A su esposa, a quien ama de todo corazón, la conoce desde
siempre. Sus padres trabajaban juntos como pirquineros en las
entrañas de la montaña. Siempre hubo atracción
entre ellos. Comenzaron con el juego de papá y mamá
y terminaron siéndolo, ella tenía 14 y él
17. Exploraron sus cuerpos creando su primer hijo, el Luchito,
excusa para el matrimonio.
Su casa
quedaba en el sector de Guayacán. Con esfuerzo y la ayuda
de sus padres la pareja vivía sin mayores tropiezos.

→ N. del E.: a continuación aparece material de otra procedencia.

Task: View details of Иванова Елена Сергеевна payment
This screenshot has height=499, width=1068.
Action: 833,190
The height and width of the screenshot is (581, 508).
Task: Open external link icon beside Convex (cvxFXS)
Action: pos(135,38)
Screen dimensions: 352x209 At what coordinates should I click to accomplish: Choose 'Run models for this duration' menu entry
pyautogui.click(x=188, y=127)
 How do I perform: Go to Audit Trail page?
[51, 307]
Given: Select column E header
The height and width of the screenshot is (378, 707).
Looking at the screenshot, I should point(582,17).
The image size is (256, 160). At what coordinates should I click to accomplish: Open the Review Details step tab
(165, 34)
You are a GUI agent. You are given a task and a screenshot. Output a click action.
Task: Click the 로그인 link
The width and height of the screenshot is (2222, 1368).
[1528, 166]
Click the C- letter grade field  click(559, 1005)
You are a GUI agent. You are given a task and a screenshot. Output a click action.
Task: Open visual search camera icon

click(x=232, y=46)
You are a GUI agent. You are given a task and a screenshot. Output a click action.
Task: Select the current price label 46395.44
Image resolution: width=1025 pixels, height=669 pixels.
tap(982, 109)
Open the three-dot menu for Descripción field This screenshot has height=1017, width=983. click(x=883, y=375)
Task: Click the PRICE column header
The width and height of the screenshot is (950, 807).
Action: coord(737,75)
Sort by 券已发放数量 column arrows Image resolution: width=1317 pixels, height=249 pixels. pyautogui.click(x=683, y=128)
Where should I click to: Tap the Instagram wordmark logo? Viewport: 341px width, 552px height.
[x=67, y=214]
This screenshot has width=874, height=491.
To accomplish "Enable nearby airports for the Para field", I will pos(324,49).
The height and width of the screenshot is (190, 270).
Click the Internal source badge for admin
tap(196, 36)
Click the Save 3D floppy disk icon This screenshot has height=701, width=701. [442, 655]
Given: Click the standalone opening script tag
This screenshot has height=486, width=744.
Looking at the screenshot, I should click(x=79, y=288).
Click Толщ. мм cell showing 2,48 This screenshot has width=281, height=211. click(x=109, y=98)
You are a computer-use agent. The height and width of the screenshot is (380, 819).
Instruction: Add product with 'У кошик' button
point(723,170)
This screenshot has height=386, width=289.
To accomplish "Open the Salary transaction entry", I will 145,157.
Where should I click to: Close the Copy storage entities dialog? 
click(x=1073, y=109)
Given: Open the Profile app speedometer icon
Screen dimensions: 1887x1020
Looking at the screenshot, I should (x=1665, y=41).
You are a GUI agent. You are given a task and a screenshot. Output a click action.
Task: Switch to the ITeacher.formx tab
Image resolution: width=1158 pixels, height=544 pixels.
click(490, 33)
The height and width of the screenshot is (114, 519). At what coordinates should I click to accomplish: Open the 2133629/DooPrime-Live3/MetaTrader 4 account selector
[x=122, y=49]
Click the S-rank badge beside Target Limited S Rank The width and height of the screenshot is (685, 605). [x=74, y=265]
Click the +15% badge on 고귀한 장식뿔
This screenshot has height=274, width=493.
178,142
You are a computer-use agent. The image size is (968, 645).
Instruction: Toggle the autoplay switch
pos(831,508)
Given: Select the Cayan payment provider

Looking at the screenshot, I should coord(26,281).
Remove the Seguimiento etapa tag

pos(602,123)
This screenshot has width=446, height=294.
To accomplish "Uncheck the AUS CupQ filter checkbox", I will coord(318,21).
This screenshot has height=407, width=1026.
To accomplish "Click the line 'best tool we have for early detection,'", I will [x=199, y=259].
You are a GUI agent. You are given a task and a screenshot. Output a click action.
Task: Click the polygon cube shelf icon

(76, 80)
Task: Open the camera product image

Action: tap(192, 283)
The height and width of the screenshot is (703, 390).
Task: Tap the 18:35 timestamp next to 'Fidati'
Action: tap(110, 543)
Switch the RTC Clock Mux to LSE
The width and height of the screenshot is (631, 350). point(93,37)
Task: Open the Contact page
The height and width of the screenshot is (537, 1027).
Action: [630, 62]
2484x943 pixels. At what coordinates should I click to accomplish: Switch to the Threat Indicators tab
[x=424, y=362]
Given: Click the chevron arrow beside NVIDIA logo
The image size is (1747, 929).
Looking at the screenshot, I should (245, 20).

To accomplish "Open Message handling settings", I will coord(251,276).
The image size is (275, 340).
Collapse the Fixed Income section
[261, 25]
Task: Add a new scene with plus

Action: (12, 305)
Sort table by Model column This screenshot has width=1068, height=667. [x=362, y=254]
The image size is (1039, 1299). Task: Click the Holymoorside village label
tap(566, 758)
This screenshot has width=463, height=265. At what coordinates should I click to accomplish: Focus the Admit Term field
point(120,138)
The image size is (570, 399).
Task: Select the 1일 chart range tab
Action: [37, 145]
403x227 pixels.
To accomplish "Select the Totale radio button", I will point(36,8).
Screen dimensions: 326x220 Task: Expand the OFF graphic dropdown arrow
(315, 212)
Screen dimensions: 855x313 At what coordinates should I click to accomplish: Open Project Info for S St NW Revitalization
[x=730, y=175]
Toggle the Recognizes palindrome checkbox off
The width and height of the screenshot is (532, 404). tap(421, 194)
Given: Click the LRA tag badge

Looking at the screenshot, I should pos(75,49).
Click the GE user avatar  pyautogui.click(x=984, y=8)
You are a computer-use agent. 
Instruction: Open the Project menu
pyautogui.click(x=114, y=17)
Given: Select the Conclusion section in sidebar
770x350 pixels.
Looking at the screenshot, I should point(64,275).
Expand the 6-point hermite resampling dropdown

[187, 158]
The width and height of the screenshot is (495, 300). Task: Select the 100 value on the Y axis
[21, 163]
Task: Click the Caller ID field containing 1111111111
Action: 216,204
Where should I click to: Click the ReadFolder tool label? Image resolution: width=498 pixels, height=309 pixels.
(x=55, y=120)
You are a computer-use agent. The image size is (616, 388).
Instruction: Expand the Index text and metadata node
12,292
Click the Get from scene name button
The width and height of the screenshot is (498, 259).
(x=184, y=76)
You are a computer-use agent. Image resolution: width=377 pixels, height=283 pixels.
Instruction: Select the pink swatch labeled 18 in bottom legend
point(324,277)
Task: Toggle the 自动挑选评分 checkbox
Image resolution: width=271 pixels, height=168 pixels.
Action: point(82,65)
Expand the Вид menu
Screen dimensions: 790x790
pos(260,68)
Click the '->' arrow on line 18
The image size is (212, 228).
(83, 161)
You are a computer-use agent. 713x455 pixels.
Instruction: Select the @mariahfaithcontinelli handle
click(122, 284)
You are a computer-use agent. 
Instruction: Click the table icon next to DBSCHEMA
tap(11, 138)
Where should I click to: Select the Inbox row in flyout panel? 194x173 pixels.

Hipólito trabaja haciendo carbón, labor sacrificada
pero rentable, y ella, la Rosita, solícita en su hogar
cuida de los niños, limpia la casa y da de comer a los
animales. Así fue como un día entró al
gallinero a buscar los huevos frescos para el desayuno y encontró
en uno de los nidos un huevito raro. Era medio plomizo, con
la cáscara re-dura y muy pequeño, pero no le llamó
mayormente la atención. Lo tomó y lo tiró
entre unas ramas, donde los perros no lo encontraran, porque
si no se acostumbran y después se comen todos los huevos.
Pasaron
los días y su hijo mayor comenzó a enfermar. Tosía
de una manera que daba pena. Seguro se había tomado un
resfriado, así es que lo arropaban bien, le ponían
compresas en el pecho y mucha agua de hierbas pa’ la tos. Pero
los días pasaban y el niño se debilitaba más.
Su carita estaba demacrada, no quería comer ni hablar.
Preocupada, la Rosita mandó a buscar a su madre, que
vivía en San José. La anciana, al ver a su nieto,
se dio cuenta que su enfermedad no era cosa buena y que no se
iba a pasar con los cuidados de la madre. Antes que todo había
que saber de dónde venía lo malo. Lo primero que
se le vino a la mente fue que alguien oscuro le había
tirado un mal a la familia y el niño se lo había
agarrado. Interrogando a la Rosita para ver si había
visto algo extraño en la casa, fue deduciendo que se
podía tratar del maldito hijo del demonio, llamado Basilisco.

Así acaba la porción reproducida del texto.